April 13.—We avoided the field of basalt by moving up the creek we last crossed, about four miles, and by crossing over to the flats of the river where the basalt terminated. These flats, however, were again interrupted by a basaltic dyke, over which we were compelled to travel, as the steep banks of the river were on one side, and black bare rocks, forming sometimes regular walls with a dense scrub between them, prevented us from turning to the other. After descending from the basalt, we crossed a good-sized creek from the south-west, and travelled over a fine open country to lat. 19 degrees 49 minutes 41 seconds.

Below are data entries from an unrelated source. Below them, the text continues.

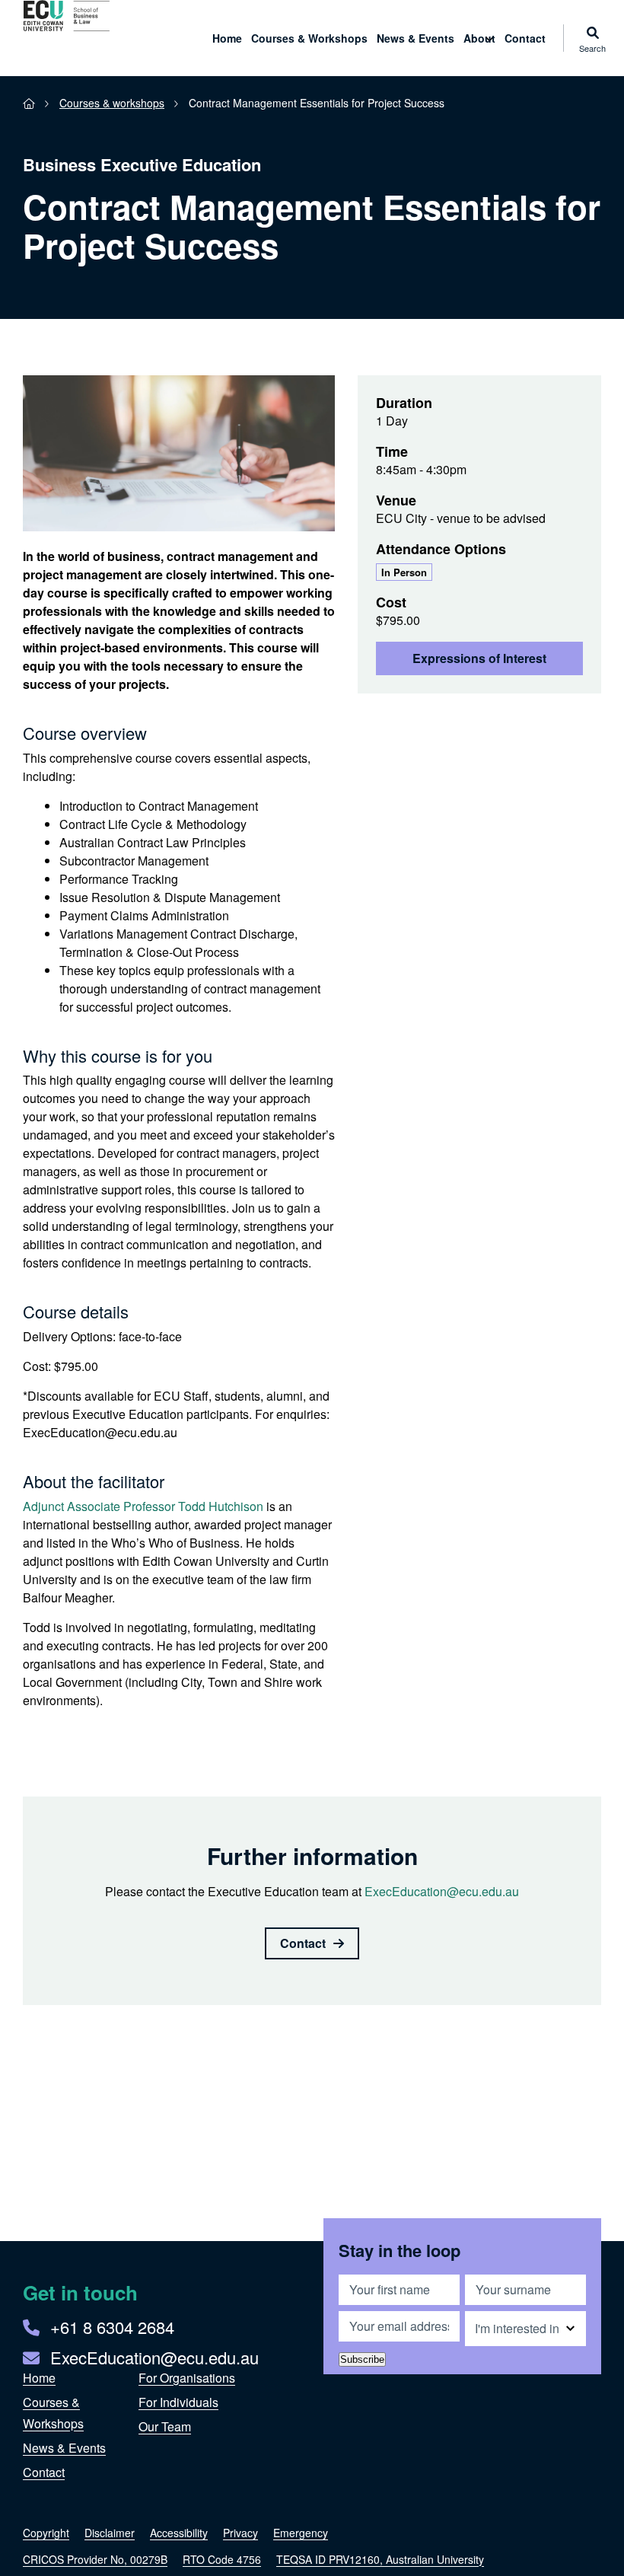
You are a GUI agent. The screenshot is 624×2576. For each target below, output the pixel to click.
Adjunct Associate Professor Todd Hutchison (143, 1506)
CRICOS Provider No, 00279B (95, 2559)
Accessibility (179, 2532)
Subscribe (362, 2359)
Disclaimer (109, 2532)
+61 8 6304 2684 (112, 2326)
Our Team (164, 2426)
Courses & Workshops (309, 38)
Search (592, 47)
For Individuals (178, 2402)
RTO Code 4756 (222, 2559)
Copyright (46, 2532)
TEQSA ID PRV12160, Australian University (380, 2559)
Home (227, 38)
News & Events (415, 38)
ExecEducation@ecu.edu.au (442, 1891)
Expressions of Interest (479, 658)
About (479, 38)
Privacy (240, 2532)
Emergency (300, 2532)
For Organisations (186, 2377)
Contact (525, 38)
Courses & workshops (111, 102)
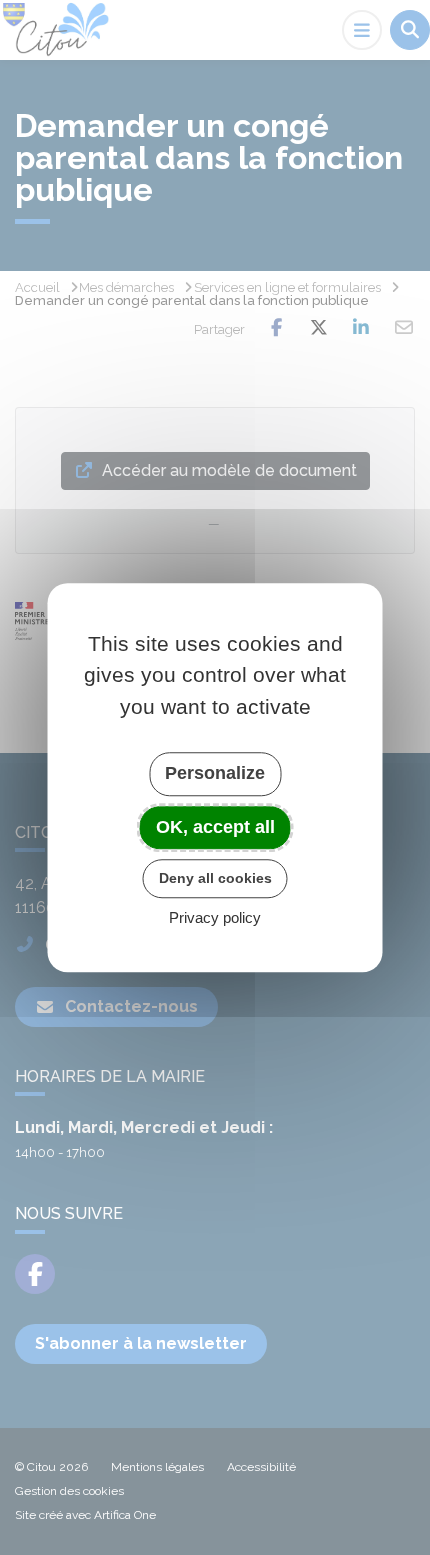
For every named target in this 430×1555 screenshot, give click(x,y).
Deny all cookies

Two hills were close to the left side of the Burdekin, which, at their base, were joined by a large running creek from the N.N.W. From the limestone hill of yesterday, no other hill was visible to the westward, though ranges and isolated hills lay to the north and north-east, and a high blue mountain to the south-west.
Some days ago I found, for the first time, Spathodea alternifolia (R. Br.), which we continued to meet with throughout the remainder of our journey. I saw but one flower of it, but its falcate seed-vessels, often more than a foot long, were very numerous. Pandanus spiralis was frequent. The box (Eucalyptus), on the flats along the creek, the soil of which is probably formed of the detritus of basaltic rock, had a lanceolate glossy leaf, uniting the character of the box with glossy orbicular leaves growing generally on the whinstone soil of the northern parts of the colony, and of the box with long lanceolate leaves which prefers stiff flats on the tributary creeks of the Hunter. A Bottle-tree with a Platanus leaf (Sterculia?) grew in the scrub on the field of basalt, and was in full blossom. A pretty species of Commelyna, on the flats, a cucurbitaceous plant with quinquepalmate leaves and large white blossoms, grew along the river, the approaches of which were rendered almost inaccessible by a stiff high grass. Charley brought me the long flower-stalk of Xanthorrhaea from some ridges, which were, doubtless, composed of sandstone.

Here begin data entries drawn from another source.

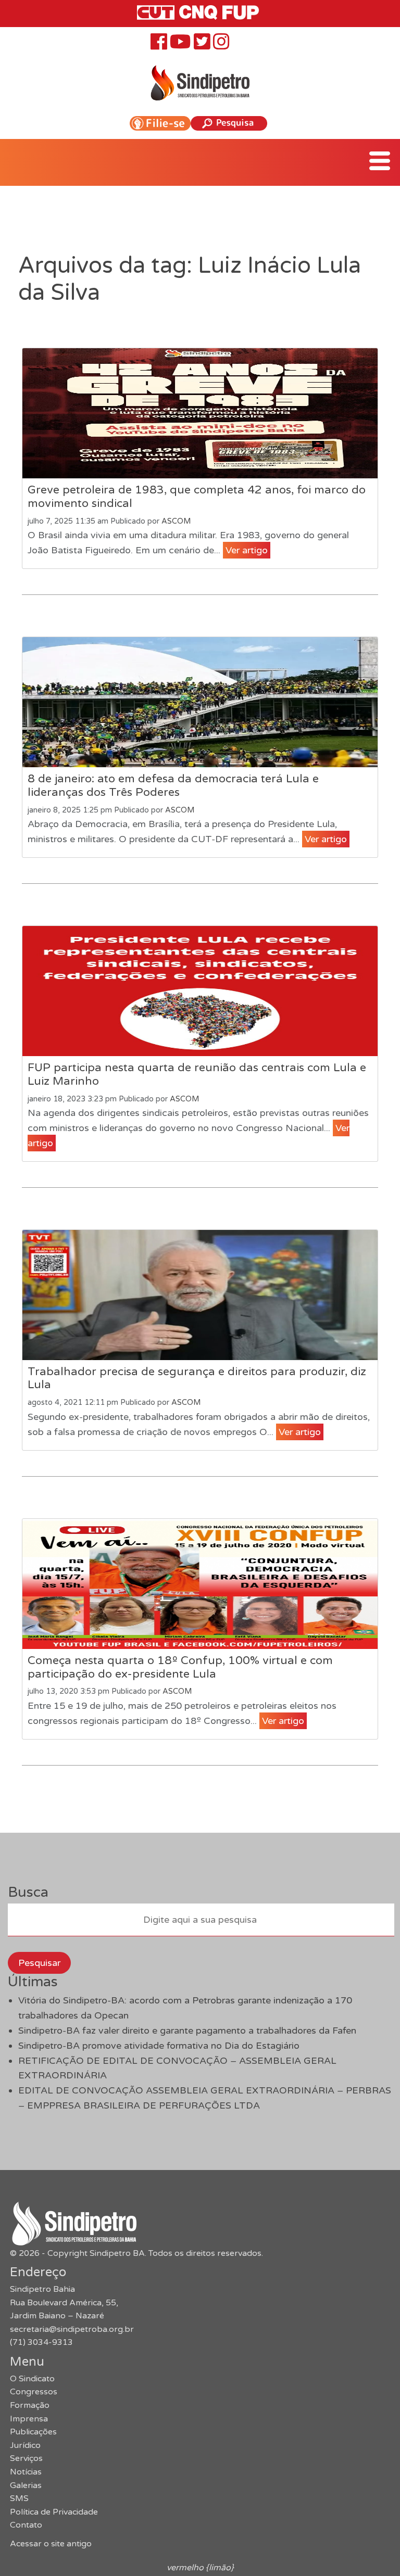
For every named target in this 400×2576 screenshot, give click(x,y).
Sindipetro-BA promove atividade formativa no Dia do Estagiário (158, 2045)
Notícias (26, 2472)
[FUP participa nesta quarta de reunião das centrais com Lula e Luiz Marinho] (200, 991)
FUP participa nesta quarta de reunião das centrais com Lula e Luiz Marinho (197, 1074)
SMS (19, 2498)
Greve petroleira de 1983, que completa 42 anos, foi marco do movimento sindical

Two kangaroos were seen; they were of middle size, and of a yellowish grey colour, and seemed to live principally about the basaltic ridges.
The cooee of natives had been heard only once during our journey along the banks of the Burdekin; and the traces of their former presence had not been very frequently observed. Large lagoons full of fish or mussels form a greater attraction to the natives than a stream too shallow for large fish, and, from its shifting sands, incapable of forming large permanent holes. Wherever we met with scrub with a good supply of water, we were sure of finding numerous tracks of the natives, as game is so much more abundant where a dense vegetation affords shelter from its enemies.
April 14.—Last night, at seven o’clock, a strong breeze set in from the northward, and continued for about an hour, when it became perfectly calm. If this was the same breeze which we had observed at the Mackenzie at eight o’clock, and which set in earlier and earlier, as we travelled along the Isaacs and Suttor (though it was less regular in these places) until we felt it at about six o’clock, we were now most evidently receding from the eastern coast.